Exercise details: Please retype the data below exactly, stopping after the line with "Task: Open the main MENU hamburger icon" and skipping every picture.

==== Study material ====

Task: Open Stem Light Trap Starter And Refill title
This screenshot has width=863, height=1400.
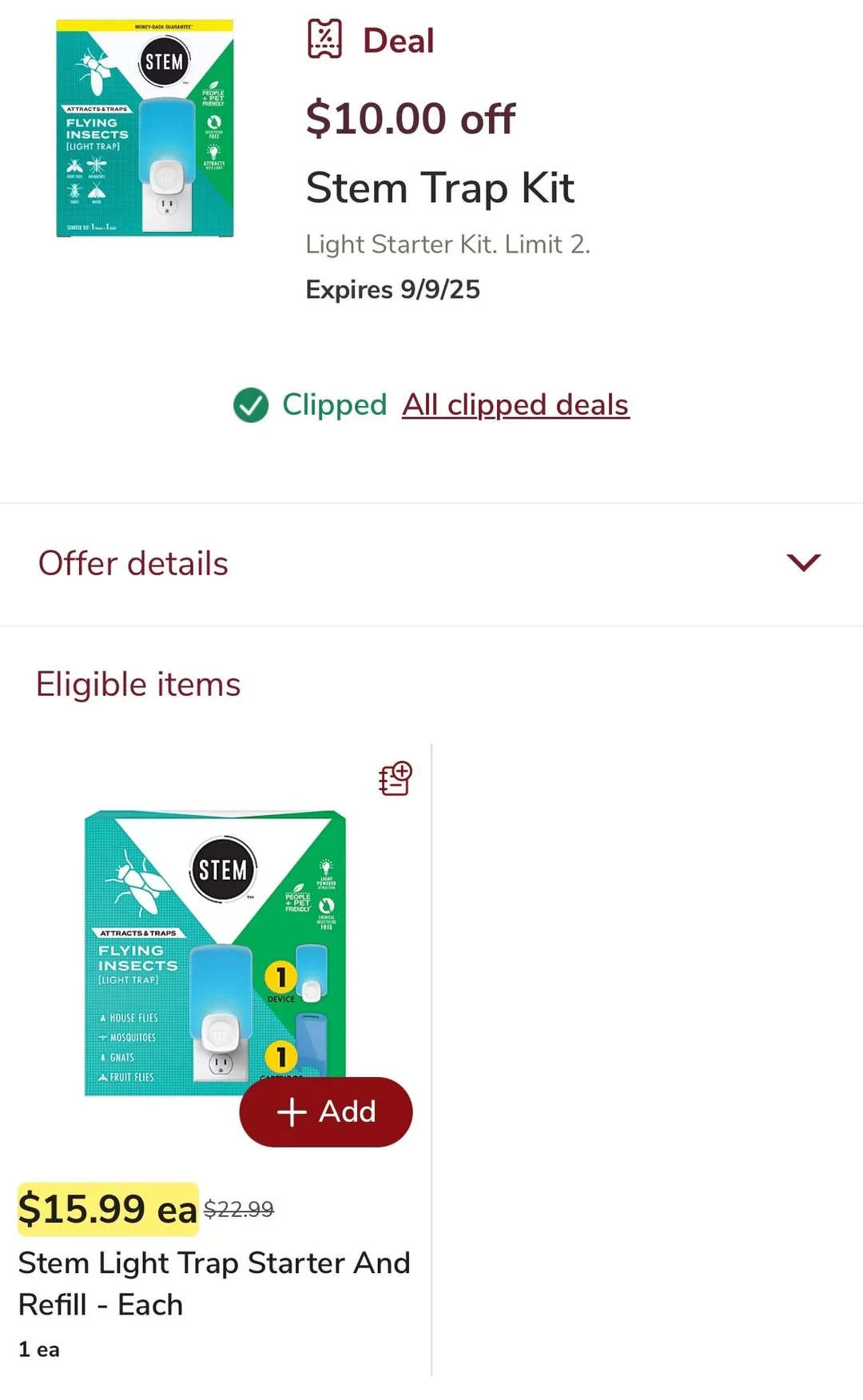Action: (214, 1283)
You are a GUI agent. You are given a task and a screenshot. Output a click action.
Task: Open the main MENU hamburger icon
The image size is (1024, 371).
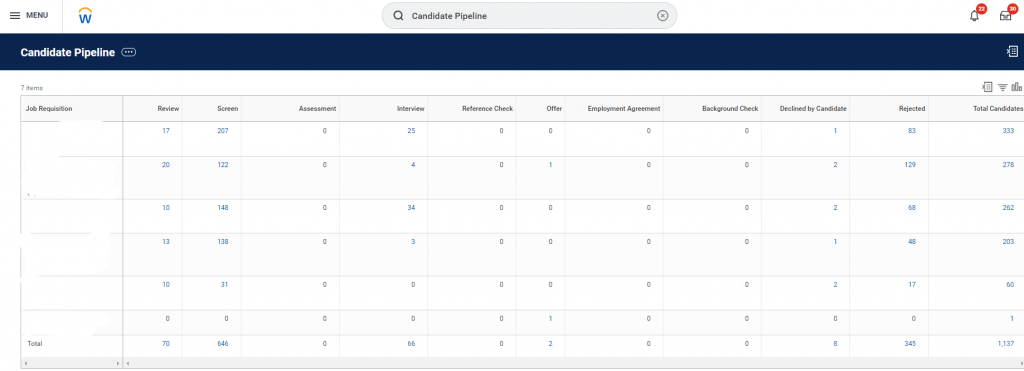click(15, 16)
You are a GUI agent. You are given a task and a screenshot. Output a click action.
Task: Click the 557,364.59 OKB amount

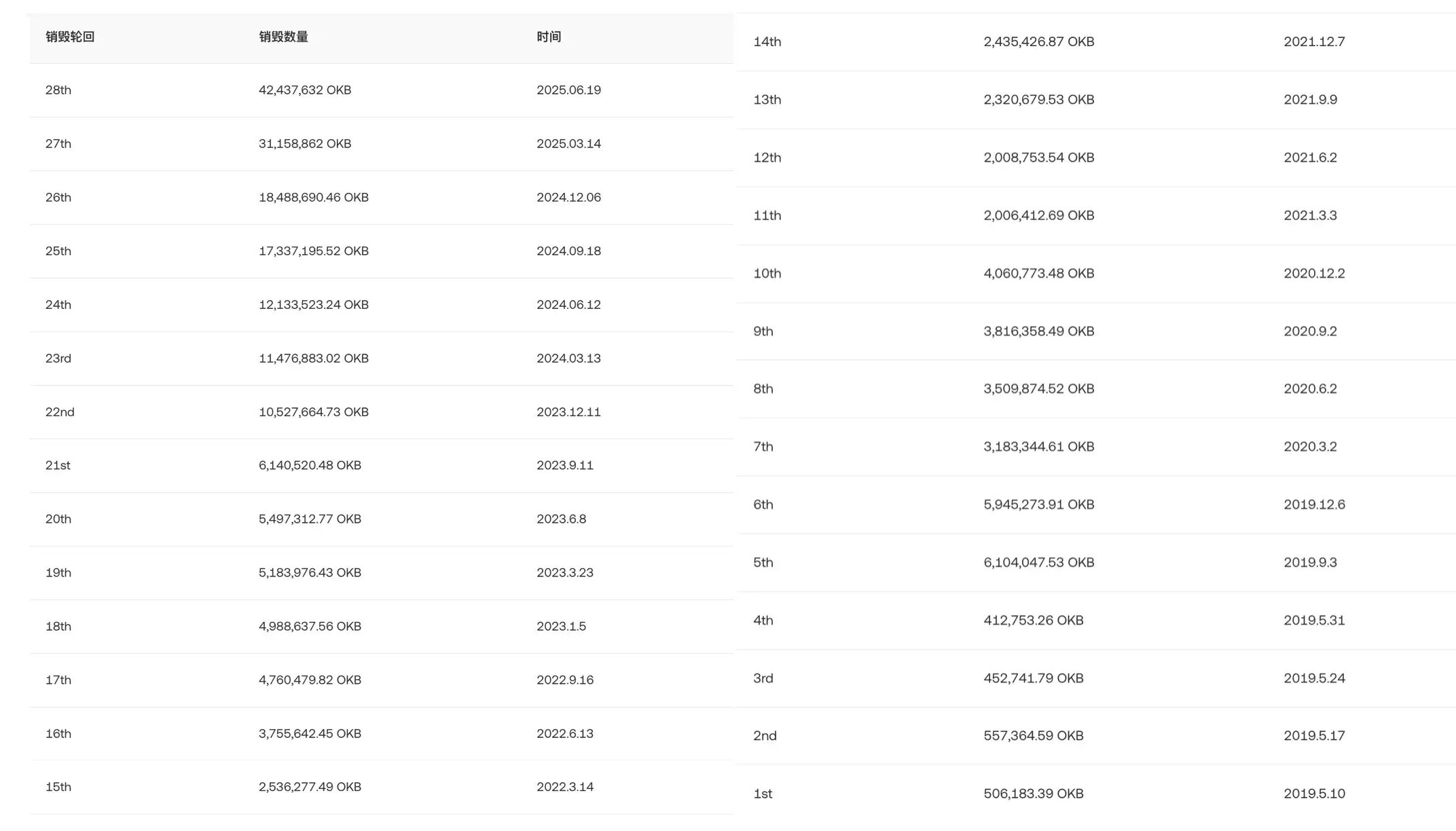coord(1033,736)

====

Output of the exercise:
Task: Open Stem Light Trap Starter And Refill title
This screenshot has width=863, height=1400.
Action: (214, 1283)
You are a GUI agent. You are given a task and a screenshot. Output a click action.
Task: Open the main MENU hamburger icon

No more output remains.